Stored data entries:
———

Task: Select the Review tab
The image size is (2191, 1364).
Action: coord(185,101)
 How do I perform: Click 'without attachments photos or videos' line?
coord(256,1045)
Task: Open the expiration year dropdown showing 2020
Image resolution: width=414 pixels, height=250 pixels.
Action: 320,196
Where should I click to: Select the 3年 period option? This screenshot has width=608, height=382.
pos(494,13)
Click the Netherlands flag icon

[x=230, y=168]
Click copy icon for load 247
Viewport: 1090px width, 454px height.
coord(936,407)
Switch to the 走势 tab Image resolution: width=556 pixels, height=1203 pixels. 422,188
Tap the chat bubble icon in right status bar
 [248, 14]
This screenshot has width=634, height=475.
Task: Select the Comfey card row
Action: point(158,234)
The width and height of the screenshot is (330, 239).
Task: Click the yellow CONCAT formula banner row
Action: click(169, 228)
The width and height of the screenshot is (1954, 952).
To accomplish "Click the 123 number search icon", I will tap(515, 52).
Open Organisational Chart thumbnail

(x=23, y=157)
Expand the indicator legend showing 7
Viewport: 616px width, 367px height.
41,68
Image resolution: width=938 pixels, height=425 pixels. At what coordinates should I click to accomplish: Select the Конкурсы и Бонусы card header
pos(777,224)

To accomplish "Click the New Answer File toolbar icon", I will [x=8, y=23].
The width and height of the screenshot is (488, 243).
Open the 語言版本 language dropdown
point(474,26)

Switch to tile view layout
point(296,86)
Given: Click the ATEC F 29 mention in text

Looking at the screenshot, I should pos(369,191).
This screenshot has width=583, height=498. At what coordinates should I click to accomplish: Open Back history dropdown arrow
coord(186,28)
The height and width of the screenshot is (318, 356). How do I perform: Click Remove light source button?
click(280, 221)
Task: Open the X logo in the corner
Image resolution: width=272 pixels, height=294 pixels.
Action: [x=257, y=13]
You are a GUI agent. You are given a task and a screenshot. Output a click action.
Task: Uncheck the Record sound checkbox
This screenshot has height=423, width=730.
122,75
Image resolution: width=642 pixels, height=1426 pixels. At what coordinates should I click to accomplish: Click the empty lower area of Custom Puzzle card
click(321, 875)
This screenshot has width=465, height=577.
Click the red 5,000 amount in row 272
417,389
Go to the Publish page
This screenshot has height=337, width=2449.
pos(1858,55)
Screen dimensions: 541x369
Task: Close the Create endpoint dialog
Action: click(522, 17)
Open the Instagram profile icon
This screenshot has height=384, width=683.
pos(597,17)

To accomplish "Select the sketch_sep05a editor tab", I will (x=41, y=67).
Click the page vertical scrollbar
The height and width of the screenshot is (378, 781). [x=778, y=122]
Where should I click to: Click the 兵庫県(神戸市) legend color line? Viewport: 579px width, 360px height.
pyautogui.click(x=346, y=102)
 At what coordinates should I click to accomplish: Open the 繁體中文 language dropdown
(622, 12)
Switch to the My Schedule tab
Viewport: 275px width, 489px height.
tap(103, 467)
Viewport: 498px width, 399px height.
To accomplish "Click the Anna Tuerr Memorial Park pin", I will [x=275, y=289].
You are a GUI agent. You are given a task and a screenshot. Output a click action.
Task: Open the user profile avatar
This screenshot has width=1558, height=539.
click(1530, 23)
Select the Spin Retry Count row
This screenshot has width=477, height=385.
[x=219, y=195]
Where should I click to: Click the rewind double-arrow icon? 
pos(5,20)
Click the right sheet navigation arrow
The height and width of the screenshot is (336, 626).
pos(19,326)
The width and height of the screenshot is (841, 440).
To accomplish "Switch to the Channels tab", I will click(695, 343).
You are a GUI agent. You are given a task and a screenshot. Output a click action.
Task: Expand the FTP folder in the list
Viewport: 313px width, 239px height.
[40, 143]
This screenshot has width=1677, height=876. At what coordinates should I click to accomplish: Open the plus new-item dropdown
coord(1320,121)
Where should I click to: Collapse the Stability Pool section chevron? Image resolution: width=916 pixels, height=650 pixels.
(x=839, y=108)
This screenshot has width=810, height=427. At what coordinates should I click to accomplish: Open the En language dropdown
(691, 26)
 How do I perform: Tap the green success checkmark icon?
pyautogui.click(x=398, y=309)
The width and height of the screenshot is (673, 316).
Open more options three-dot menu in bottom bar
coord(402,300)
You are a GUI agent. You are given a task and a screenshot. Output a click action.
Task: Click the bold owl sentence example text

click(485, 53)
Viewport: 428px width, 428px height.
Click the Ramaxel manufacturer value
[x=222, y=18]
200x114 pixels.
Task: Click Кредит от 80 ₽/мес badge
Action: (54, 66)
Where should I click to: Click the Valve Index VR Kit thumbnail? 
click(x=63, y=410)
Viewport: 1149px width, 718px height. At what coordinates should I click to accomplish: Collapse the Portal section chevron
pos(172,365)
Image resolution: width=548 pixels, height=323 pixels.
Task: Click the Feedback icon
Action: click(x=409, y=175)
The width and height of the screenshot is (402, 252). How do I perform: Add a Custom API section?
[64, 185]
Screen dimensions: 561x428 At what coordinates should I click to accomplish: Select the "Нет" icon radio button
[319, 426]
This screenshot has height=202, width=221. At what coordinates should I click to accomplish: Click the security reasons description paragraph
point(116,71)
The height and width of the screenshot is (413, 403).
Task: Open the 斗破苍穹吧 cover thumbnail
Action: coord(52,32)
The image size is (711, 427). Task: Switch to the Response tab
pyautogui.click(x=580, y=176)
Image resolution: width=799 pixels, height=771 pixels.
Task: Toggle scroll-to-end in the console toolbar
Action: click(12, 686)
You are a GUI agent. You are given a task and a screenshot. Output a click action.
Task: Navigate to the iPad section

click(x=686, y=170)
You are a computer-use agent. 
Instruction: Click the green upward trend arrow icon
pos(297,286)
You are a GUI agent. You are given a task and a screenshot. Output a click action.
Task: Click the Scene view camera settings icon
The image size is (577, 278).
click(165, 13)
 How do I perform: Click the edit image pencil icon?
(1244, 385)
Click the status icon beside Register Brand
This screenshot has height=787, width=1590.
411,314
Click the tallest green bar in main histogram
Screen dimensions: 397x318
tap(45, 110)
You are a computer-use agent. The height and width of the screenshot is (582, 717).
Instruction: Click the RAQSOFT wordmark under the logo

———

Give back the data above exactly as it appears.

## ANSWER SPACE
Task: Select the Review tab
The image size is (2191, 1364).
Action: coord(185,101)
 How do I perform: Click 'without attachments photos or videos' line?
coord(256,1045)
Task: Open the expiration year dropdown showing 2020
Image resolution: width=414 pixels, height=250 pixels.
Action: 320,196
Where should I click to: Select the 3年 period option? This screenshot has width=608, height=382.
pos(494,13)
Click the Netherlands flag icon

[x=230, y=168]
Click copy icon for load 247
Viewport: 1090px width, 454px height.
coord(936,407)
Switch to the 走势 tab Image resolution: width=556 pixels, height=1203 pixels. 422,188
Tap the chat bubble icon in right status bar
 [248, 14]
This screenshot has width=634, height=475.
Task: Select the Comfey card row
Action: point(158,234)
The width and height of the screenshot is (330, 239).
Task: Click the yellow CONCAT formula banner row
Action: click(169, 228)
The width and height of the screenshot is (1954, 952).
To accomplish "Click the 123 number search icon", I will tap(515, 52).
Open Organisational Chart thumbnail

(x=23, y=157)
Expand the indicator legend showing 7
Viewport: 616px width, 367px height.
41,68
Image resolution: width=938 pixels, height=425 pixels. At what coordinates should I click to accomplish: Select the Конкурсы и Бонусы card header
pos(777,224)

To accomplish "Click the New Answer File toolbar icon", I will [x=8, y=23].
The width and height of the screenshot is (488, 243).
Open the 語言版本 language dropdown
point(474,26)

Switch to tile view layout
point(296,86)
Given: Click the ATEC F 29 mention in text

Looking at the screenshot, I should pos(369,191).
This screenshot has width=583, height=498. At what coordinates should I click to accomplish: Open Back history dropdown arrow
coord(186,28)
The height and width of the screenshot is (318, 356). How do I perform: Click Remove light source button?
click(280, 221)
Task: Open the X logo in the corner
Image resolution: width=272 pixels, height=294 pixels.
Action: [x=257, y=13]
You are a GUI agent. You are given a task and a screenshot. Output a click action.
Task: Uncheck the Record sound checkbox
This screenshot has height=423, width=730.
122,75
Image resolution: width=642 pixels, height=1426 pixels. At what coordinates should I click to accomplish: Click the empty lower area of Custom Puzzle card
click(321, 875)
This screenshot has width=465, height=577.
Click the red 5,000 amount in row 272
417,389
Go to the Publish page
This screenshot has height=337, width=2449.
pos(1858,55)
Screen dimensions: 541x369
Task: Close the Create endpoint dialog
Action: click(522, 17)
Open the Instagram profile icon
This screenshot has height=384, width=683.
pos(597,17)

To accomplish "Select the sketch_sep05a editor tab", I will (x=41, y=67).
Click the page vertical scrollbar
The height and width of the screenshot is (378, 781). [x=778, y=122]
Where should I click to: Click the 兵庫県(神戸市) legend color line? Viewport: 579px width, 360px height.
pyautogui.click(x=346, y=102)
 At what coordinates should I click to accomplish: Open the 繁體中文 language dropdown
(622, 12)
Switch to the My Schedule tab
Viewport: 275px width, 489px height.
tap(103, 467)
Viewport: 498px width, 399px height.
To accomplish "Click the Anna Tuerr Memorial Park pin", I will [x=275, y=289].
You are a GUI agent. You are given a task and a screenshot. Output a click action.
Task: Open the user profile avatar
This screenshot has width=1558, height=539.
click(1530, 23)
Select the Spin Retry Count row
This screenshot has width=477, height=385.
[x=219, y=195]
Where should I click to: Click the rewind double-arrow icon? 
pos(5,20)
Click the right sheet navigation arrow
The height and width of the screenshot is (336, 626).
pos(19,326)
The width and height of the screenshot is (841, 440).
To accomplish "Switch to the Channels tab", I will click(695, 343).
You are a GUI agent. You are given a task and a screenshot. Output a click action.
Task: Expand the FTP folder in the list
Viewport: 313px width, 239px height.
[40, 143]
This screenshot has width=1677, height=876. At what coordinates should I click to accomplish: Open the plus new-item dropdown
coord(1320,121)
Where should I click to: Collapse the Stability Pool section chevron? Image resolution: width=916 pixels, height=650 pixels.
(x=839, y=108)
This screenshot has width=810, height=427. At what coordinates should I click to accomplish: Open the En language dropdown
(691, 26)
 How do I perform: Tap the green success checkmark icon?
pyautogui.click(x=398, y=309)
The width and height of the screenshot is (673, 316).
Open more options three-dot menu in bottom bar
coord(402,300)
You are a GUI agent. You are given a task and a screenshot. Output a click action.
Task: Click the bold owl sentence example text

click(485, 53)
Viewport: 428px width, 428px height.
Click the Ramaxel manufacturer value
[x=222, y=18]
200x114 pixels.
Task: Click Кредит от 80 ₽/мес badge
Action: (54, 66)
Where should I click to: Click the Valve Index VR Kit thumbnail? 
click(x=63, y=410)
Viewport: 1149px width, 718px height. At what coordinates should I click to accomplish: Collapse the Portal section chevron
pos(172,365)
Image resolution: width=548 pixels, height=323 pixels.
Task: Click the Feedback icon
Action: click(x=409, y=175)
The width and height of the screenshot is (402, 252). How do I perform: Add a Custom API section?
[64, 185]
Screen dimensions: 561x428 At what coordinates should I click to accomplish: Select the "Нет" icon radio button
[319, 426]
This screenshot has height=202, width=221. At what coordinates should I click to accomplish: Click the security reasons description paragraph
point(116,71)
The height and width of the screenshot is (413, 403).
Task: Open the 斗破苍穹吧 cover thumbnail
Action: coord(52,32)
The image size is (711, 427). Task: Switch to the Response tab
pyautogui.click(x=580, y=176)
Image resolution: width=799 pixels, height=771 pixels.
Task: Toggle scroll-to-end in the console toolbar
Action: click(12, 686)
You are a GUI agent. You are given a task and a screenshot. Output a click action.
Task: Navigate to the iPad section

click(x=686, y=170)
You are a computer-use agent. 
Instruction: Click the green upward trend arrow icon
pos(297,286)
You are a GUI agent. You are given a task and a screenshot. Output a click action.
Task: Click the Scene view camera settings icon
The image size is (577, 278).
click(165, 13)
 How do I perform: Click the edit image pencil icon?
(1244, 385)
Click the status icon beside Register Brand
This screenshot has height=787, width=1590.
411,314
Click the tallest green bar in main histogram
Screen dimensions: 397x318
tap(45, 110)
You are a computer-use agent. The height and width of the screenshot is (582, 717).
Instruction: Click the RAQSOFT wordmark under the logo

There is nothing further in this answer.